HUNTSVILLE – Rotary club members are shining a spotlight on a downtrodden outdoor adventure camp.
Pitman’s Bay on Mary Lake has been a dedicated area for youth activity in the community since the 1940s. When the land was transferred to the Town of Huntsville, there was a caveat that it needed to be kept in trust for youth.
The camp on the property built by the Huntsville Scouts in the 1950s has three buildings, one of which is condemned. The water there is not potable.
The Huntsville Youth Club now uses the nearly 100-acre property for day camps during the week and the town rents the area out on the weekends.
The site has natural appeal. It has wooded and open areas as well as water access.
And now members of the Rotary Club of Huntsville want to spruce it up.
Rotarians Cameron White, Hugh Holland and George Young made a presentation to Huntsville council on May 22 asking for its partnership in the revitalization of the camp.
The Rotary club has participated in projects such as washroom upgrades at the camp in the past.
Young said the camp has been in need of upgrades for years.
He said part of what he would like to see is water system upgrades for drinkable water along with building upgrades and trail systems.
He said there is potential for cross-country skiing and nature trails on the site among several other passive recreational uses.
“My comment to council was, let’s do a multi-year plan for the place and understand it doesn’t all have to be done at once,” said Young. “And also understand it doesn’t all have to be tax dollars.”

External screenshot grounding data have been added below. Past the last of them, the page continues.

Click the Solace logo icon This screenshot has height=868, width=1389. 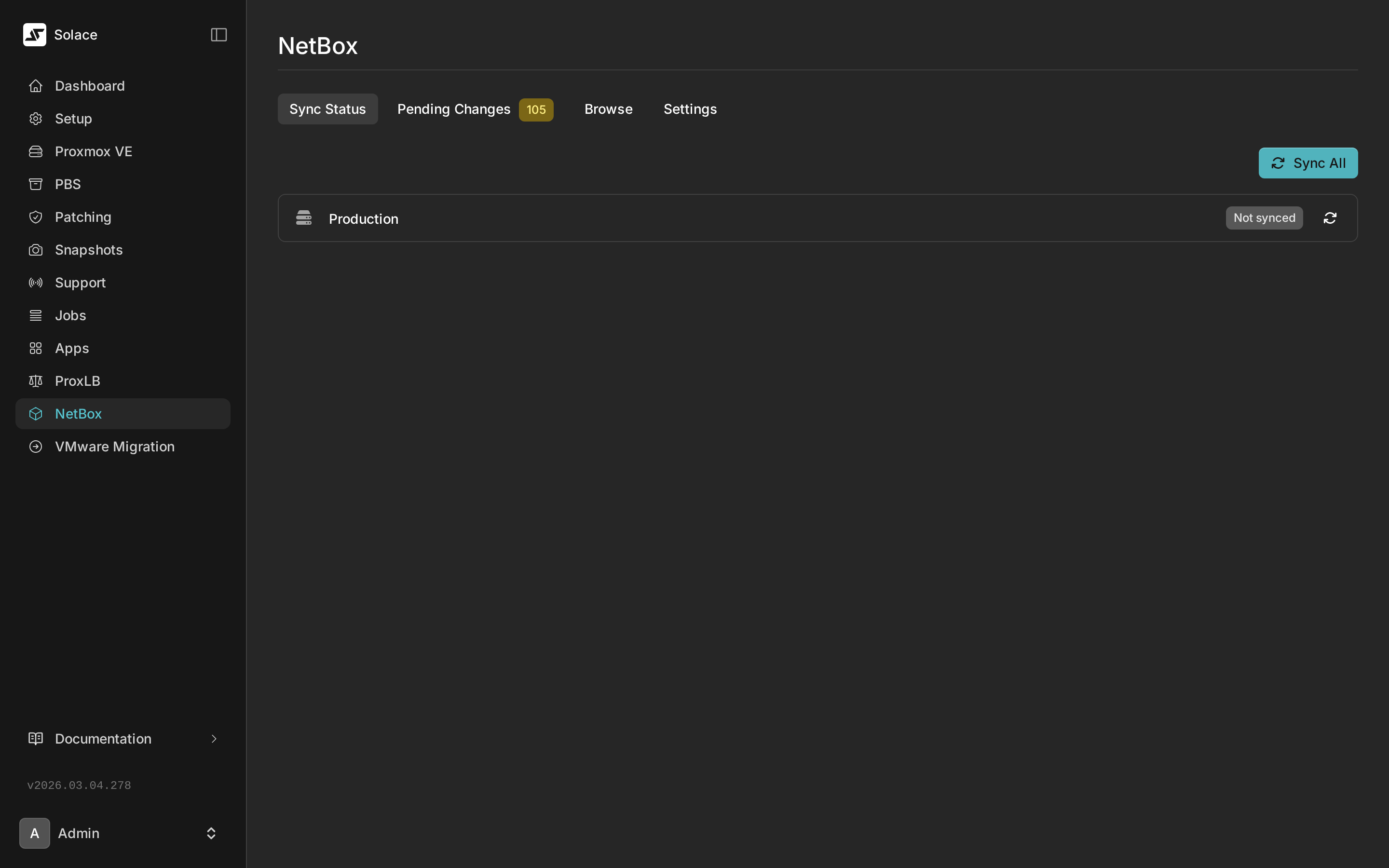[x=34, y=34]
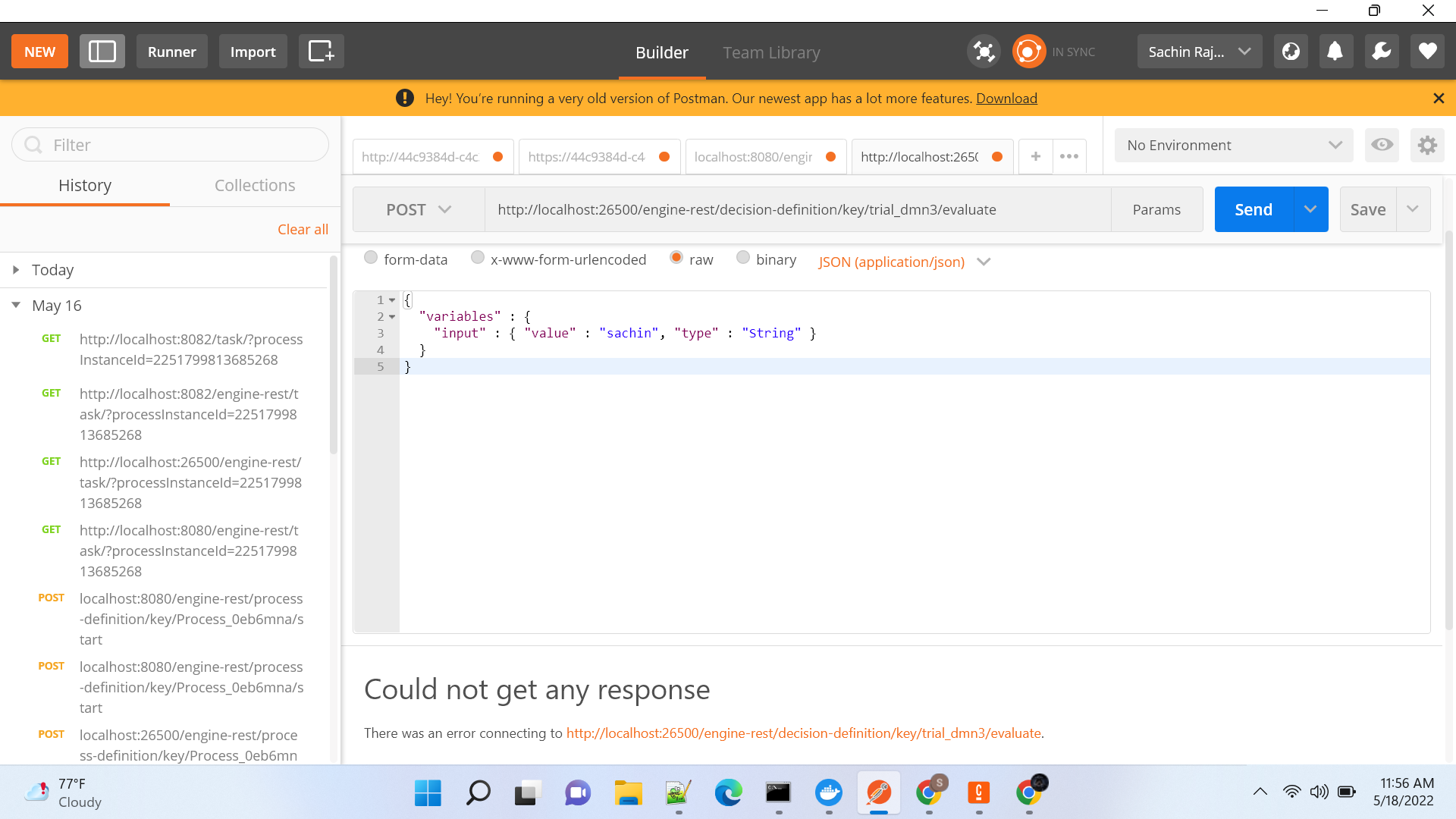Click environment quick look eye icon
The image size is (1456, 819).
[1382, 145]
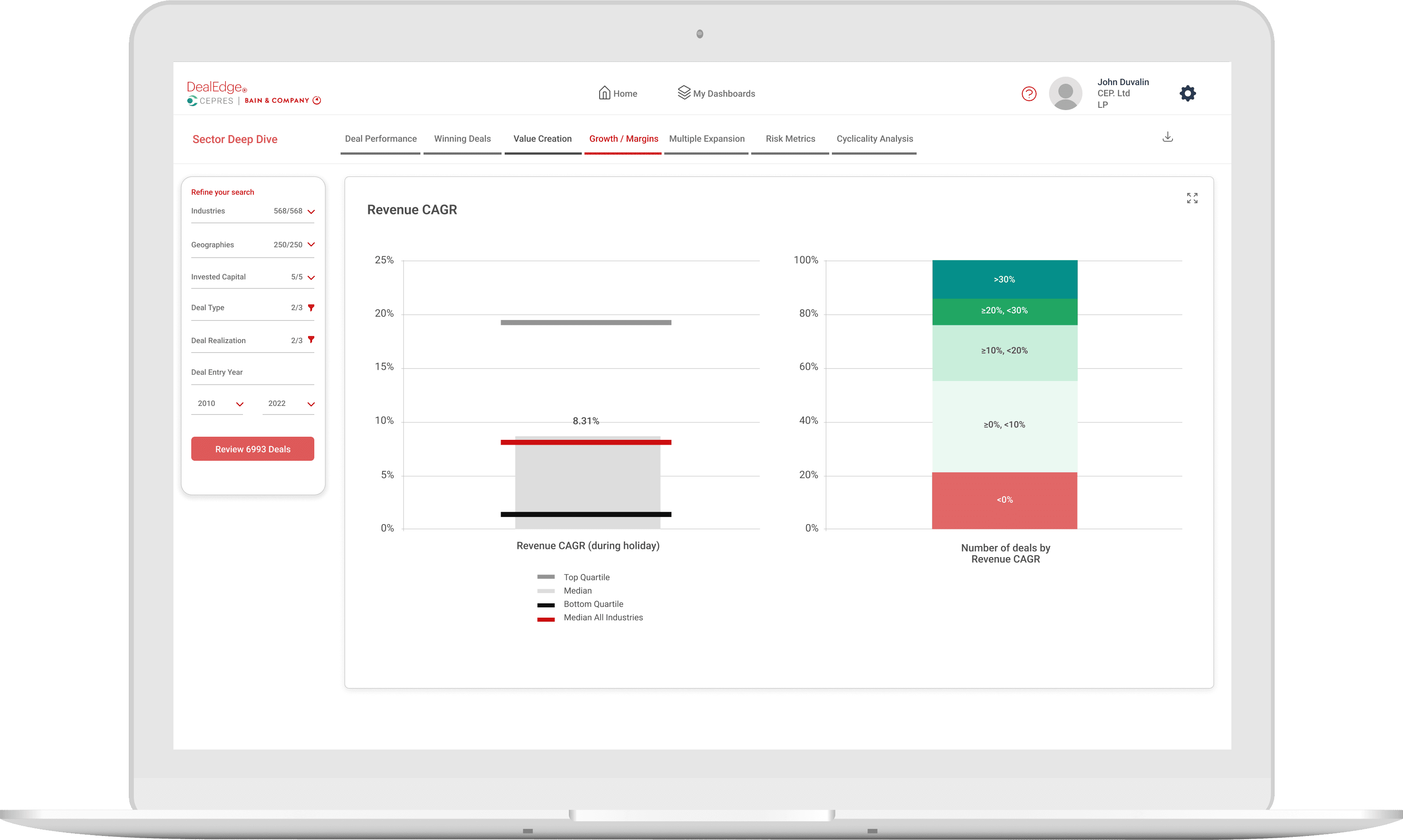Viewport: 1403px width, 840px height.
Task: Click the Deal Realization filter funnel icon
Action: pyautogui.click(x=311, y=340)
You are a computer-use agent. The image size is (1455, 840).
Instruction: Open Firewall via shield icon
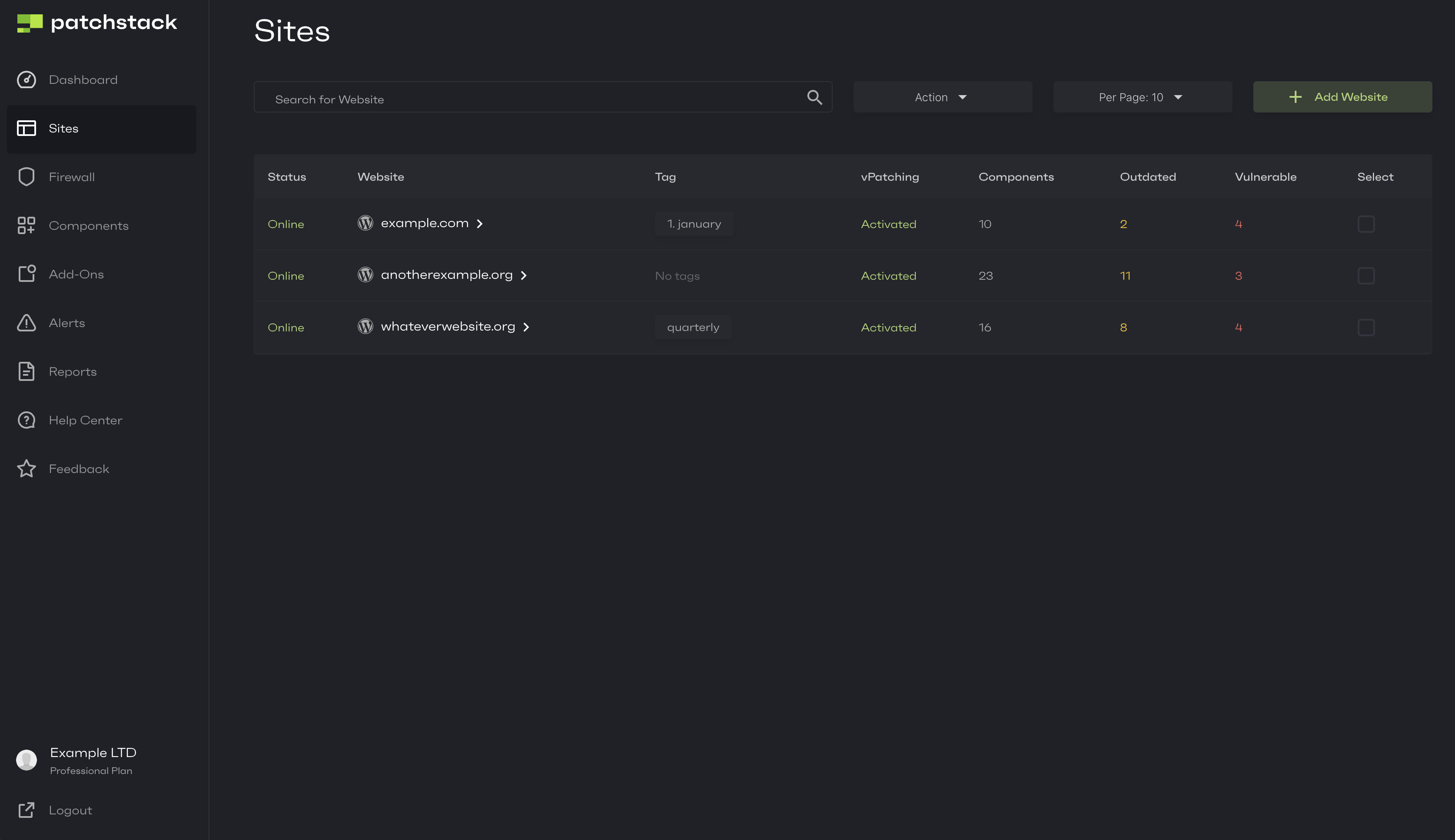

He suggested the town could join forces with organizations such as the Rotary club, businesses and individuals to boost the property’s appeal and maintain a piece of the community’s history.
Council seemed to support the idea and decided to hold a public meeting at an undetermined date to gauge the community’s interest in the project.
Mayor Claude Doughty realized something needed to be done at the camp.
“I’d like to have a site meeting down there with interested parties to actually look at it,” said Doughty. “We need to go through a public process and figure out what it is we want that place to be.”
He alluded to the history of the camp and that the land was transferred to the town in trust for youth in Huntsville.
“That needs to be respected,” he said.